Wonders and mysteries of the M1

I’m starting 2021 with a very nice laptop upgrade.

I made the mistake of using my 2018 MacBook Pro in the proximity of my 1½-year-old son, and amidst his toy-flinging the poor laptop’s screen got smashed. Only 80% of it works. Well, the thing was due for service anyway due its glitchy keyboard. But in a fortuitous turn of events, the new M1 MacBook Air that I ordered several weeks ago got delivered on the very same day.

It is a such a nice little computer. The M1 seems as powerful as people have been extolling and overall it feels great to use — running cool and fast. Having a physical function key row is a nice bonus. While I never hated the touch bar, it didn’t seem all that useful: what good is a small display in the keyboard that you never look at? Its value always seemed geared toward novice users who don’t know keyboard shortcuts.

Of course, getting Doomsday up and running was among the first things I did on it. I now have a native M1 build of Doomsday 3 that seems to work well enough. It took me three days after receiving the computer to resolve the immediate issues.

Debugger is buggered

Perhaps the most annoying issue is that the debugger is having real trouble running via IDEs. All is not lost, though, since I am able to run lldb from the command line and it appears to work fine, but both Xcode and Qt Creator are not having any luck launching it. LLDB terminates immediately after starting.

This may have something to do with the Big Sur’s more strict codesigning requirements for native arm64 code. It appears that all binaries, even those that were just built on the local machine, must be codesigned before they can be run. This happens mostly automatically with ad-hoc signatures, but unfortunately any changes to the binary after linking will invalidate the signature. Doomsday’s build scripts do a bunch of this kind of actions for various purposes. I’ll need to clean this up or apply some sort of re-signing as the last step.

The issue with Qt Creator is most likely some kind of conflict between it being x86_64 code running under Rosetta, while lldb is a native arm64 binary. I’ll likely need to switch IDEs for a while, but this doesn’t seem too bad since Xcode has evolved pretty nicely in recent years.

The case of the missing textures

There’s a bug report about many world textures being missing on the M1. I managed to fix it just now, but this one was a bit strange. I suspect that there is a bug in the GLSL compiler of the M1 OpenGL driver.

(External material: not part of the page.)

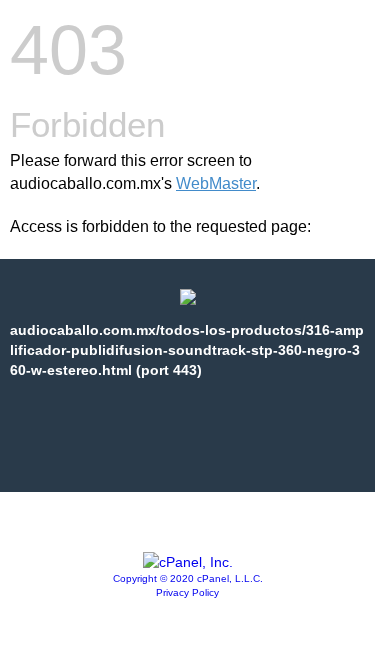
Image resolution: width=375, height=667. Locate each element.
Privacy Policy (187, 592)
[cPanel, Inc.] (188, 562)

The problem was in a shader that does batched drawing of primitives. This makes the legacy graphics code run a bit faster, as it doesn’t have to issue a separate draw call for each used texture, but can bind multiple textures at once and use them all for a larger sequence of primitives. This is very useful for example when drawing the game menus, where each letter is stored in a separate OpenGL texture. (Using an atlas to reduce the number of textures would be an obvious improvement here, but it would require deep changes in the legacy code that is on its way out anyway.)

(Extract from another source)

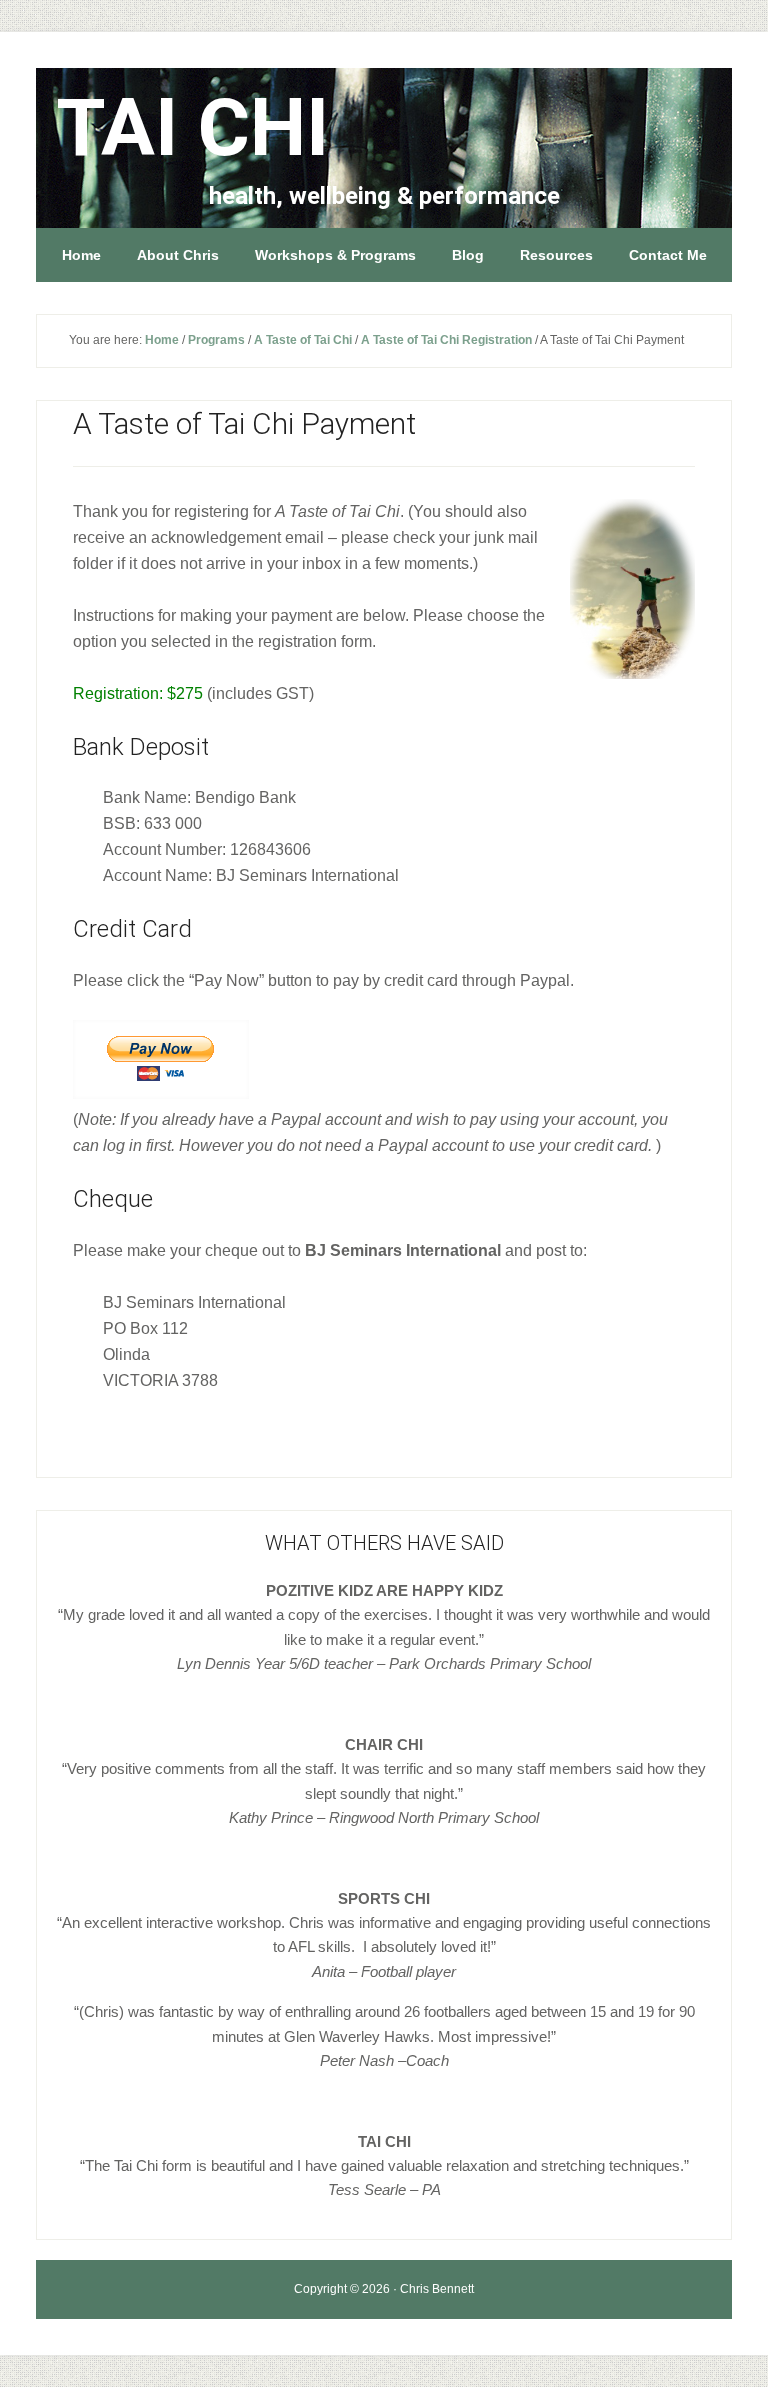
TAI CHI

It seemed that only the first bound texture in the batch was successfully used. All the others would just come up as plain white. I noticed an error message in the log:

UNSUPPORTED (log once): POSSIBLE ISSUE: unit 0 GLD_TEXTURE_INDEX_2D is unloadable and bound to sampler type (Float) – using zero texture because texture unloadable

This certainly seemed to be somehow relevant to the issue. But texture unit 0 is the only one that did work, so what was that about? I spent a few hours poking around the texture binding code, trying different variations and making sure that everything was actually being bound appropriately. But as far as I could see, it was working as it should.

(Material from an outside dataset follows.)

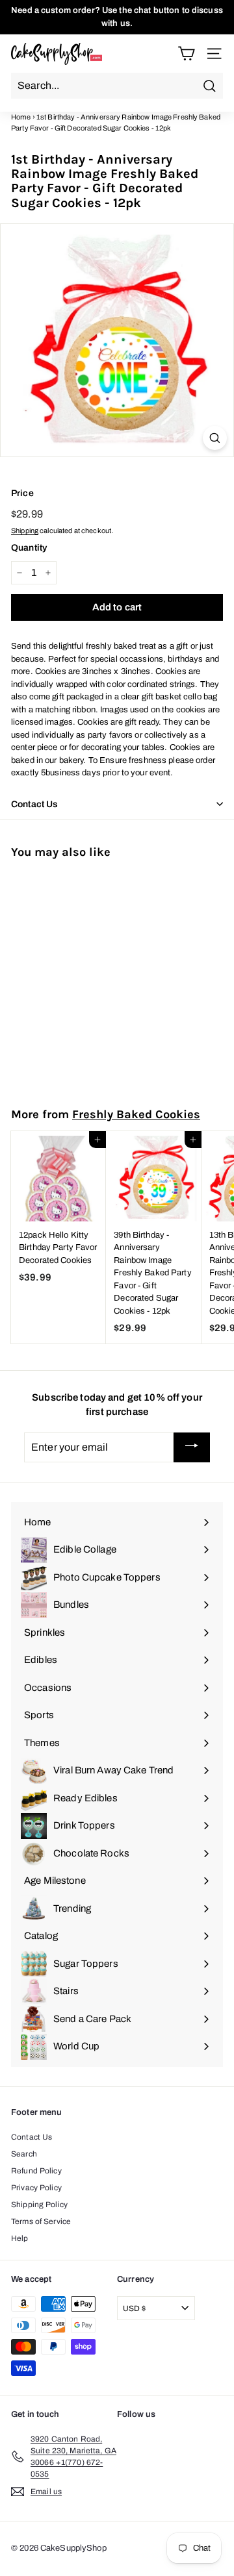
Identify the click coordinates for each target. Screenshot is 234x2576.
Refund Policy (36, 2170)
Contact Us (31, 2137)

Next I took a closer look at the shader itself. The texture samplers were stored in an array, which is a bit of a special case in GLSL, particularly when it comes to OpenGL 3. All accesses to the sampler array must use compile-time fixed indices. I was using a switch statement to branch out uses of every possible index, and this has been working fine on various OpenGL drivers so far. The shader was responding correctly to if statements, though, so eventually I decided to replace the switch statements with a series of ifs. Functionally these are supposed to be equivalent, but to my surprise it fixed the problem!

Clipped world

One more issue remained in the M1 build. One half of the world was being clipped regardless of the current viewing direction. I immediately suspected a problem with integer-based angle calculations because sometimes there are CPU architecture specific differences in how signed/unsigned integers and floating-point values interact.

The culprit was indeed a cast from a floating-point angle to a 16-bit unsigned integer. On arm64, I have to first cast the floating-point angle to a signed integer, and then to 16-bit unsigned to make it work as expected.

Onwards

The M1 fixes will be heading to the 2.3.1 patch release.

I’m still working on getting the autobuilder up and running for 3.0. Progress has been made: I can now run the platform_release.py script on Windows, too, and it succeeds in creating a build. It looks like I need to change the Windows installer system, though, because I doubt WiX will be happy to run under MSYS. WiX is a bit too complicated anyway so a simpler installer wouldn’t hurt.